In evaluations, even GPT-4o-generated posters—while visually polished—often score poorly on PaperQuiz, revealing gaps in content fidelity. Paper2Poster’s open-source versions, by contrast, excel at retaining core paper knowledge without sacrificing design.

Cost, Performance, and Accessibility

Running expensive proprietary models for every poster isn’t scalable. Paper2Poster solves this with flexible model backends:

Use GPT-4o for maximum ease (API-only).
Combine Qwen-2.5-7B-Instruct (LLM) with GPT-4o (VLM) for cost efficiency.
Go fully local with Qwen-2.5-7B-Instruct + Qwen-VL via vLLM—ideal for offline or privacy-sensitive environments.

The fully open-source pipeline uses 87% fewer tokens than GPT-4o-only systems and costs approximately )0.005 per poster. This makes large-scale poster generation feasible even for underfunded research groups.
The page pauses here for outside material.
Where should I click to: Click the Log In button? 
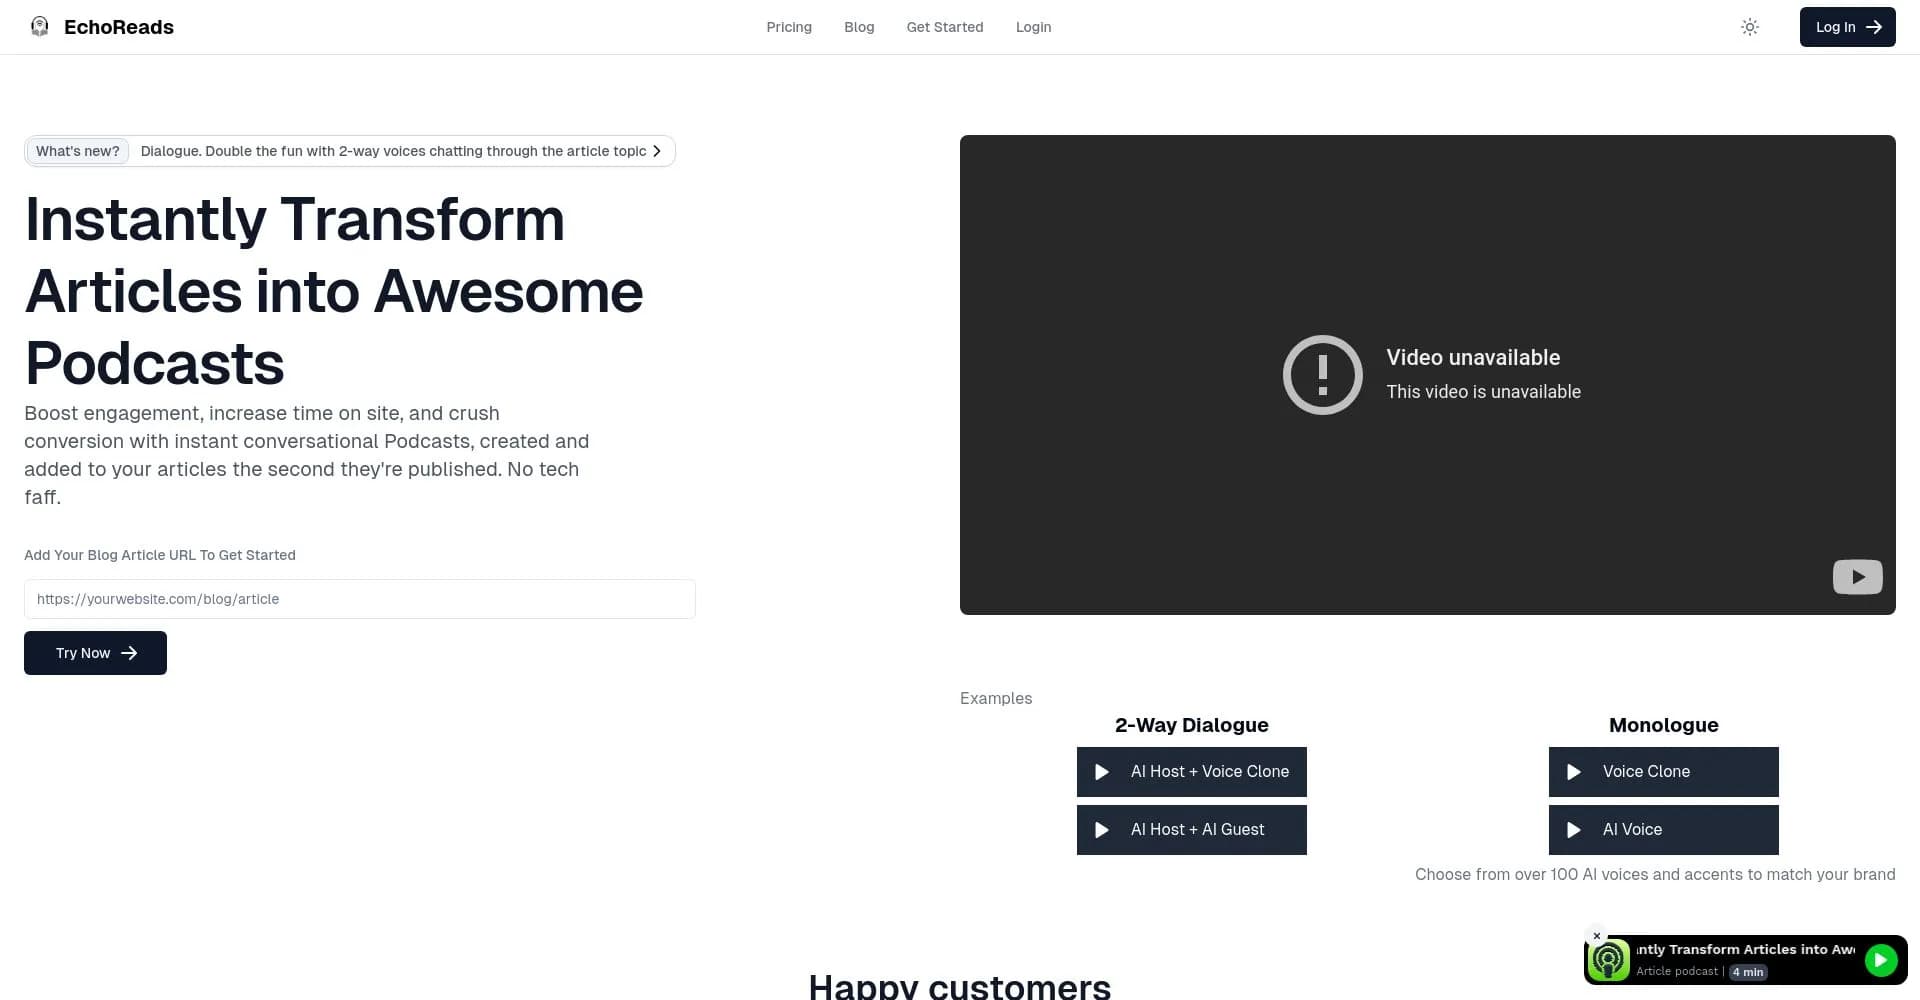[1847, 27]
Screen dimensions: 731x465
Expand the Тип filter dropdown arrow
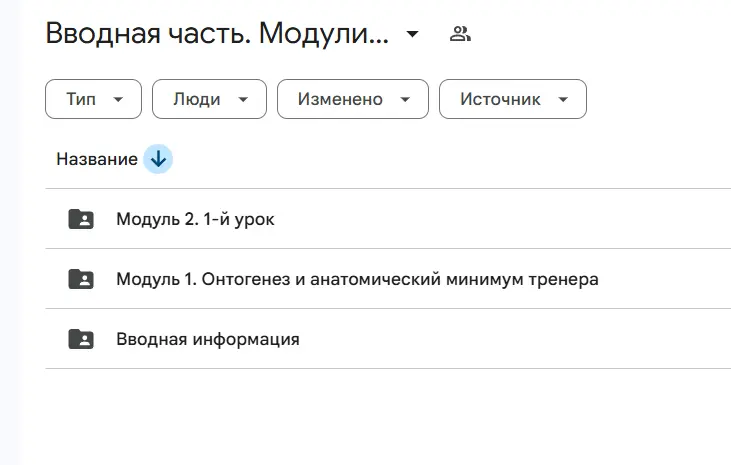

Deployment and Customization Made Easy

Paper2Poster supports multiple deployment modes:

Local installation with Python and vLLM for open-source models.
Docker container for dependency-free execution.
Cloud API mode using OpenAI keys for rapid prototyping.

Customization is handled via YAML configuration:

Global defaults in config/poster.yaml apply to all posters.
Per-paper overrides let you place a poster.yaml next to paper.pdf for unique styling (fonts, margins, color schemes).

Additionally, the system automatically fetches institutional and conference logos:

It first checks a local logo_store/.
If missing, it searches the web via DuckDuckGo (no API needed) or Google Custom Search (with API keys).
You can also provide custom logo paths to bypass auto-detection entirely.

Who Should Use Paper2Poster—and When

This tool shines in high-throughput, time-sensitive academic scenarios:

Conference submissions: Generate consistent, professional posters for multiple papers in a lab.
Grant applications: Quickly produce visual summaries for review panels.
Teaching and demos: Convert student papers or research prototypes into presentation-ready formats.
Multilingual labs: Automate layout so non-native speakers can focus on content, not design.

It’s ideal for users who value accuracy, speed, and editability over highly artistic, hand-crafted designs.

Limitations and Realistic Expectations

While Paper2Poster significantly reduces manual effort, it’s not a magic bullet:

Reader engagement remains a subtle bottleneck. Human designers often use creative visuals (icons, infographics, custom diagrams) that current AI systems can’t replicate. Paper2Poster prioritizes fidelity over flair.
Local open-source VLMs require a GPU and vLLM setup, which may be a barrier for some users.
Logo auto-detection depends on internet access and search engine reliability—offline use requires pre-downloaded assets.

That said, for the vast majority of academic use cases—where clarity, correctness, and consistency matter most—Paper2Poster delivers exceptional value with minimal overhead.

Summary

Paper2Poster transforms a tedious, skill-intensive task into an automated, reliable workflow. By combining structured parsing, intelligent layout planning, and vision-guided refinement, it generates editable PowerPoint posters that faithfully represent scientific papers—both in content and form. Backed by a rigorous evaluation framework and optimized for low cost and open-source accessibility, it’s a practical, production-ready solution for researchers drowning in deadlines but unwilling to compromise on quality.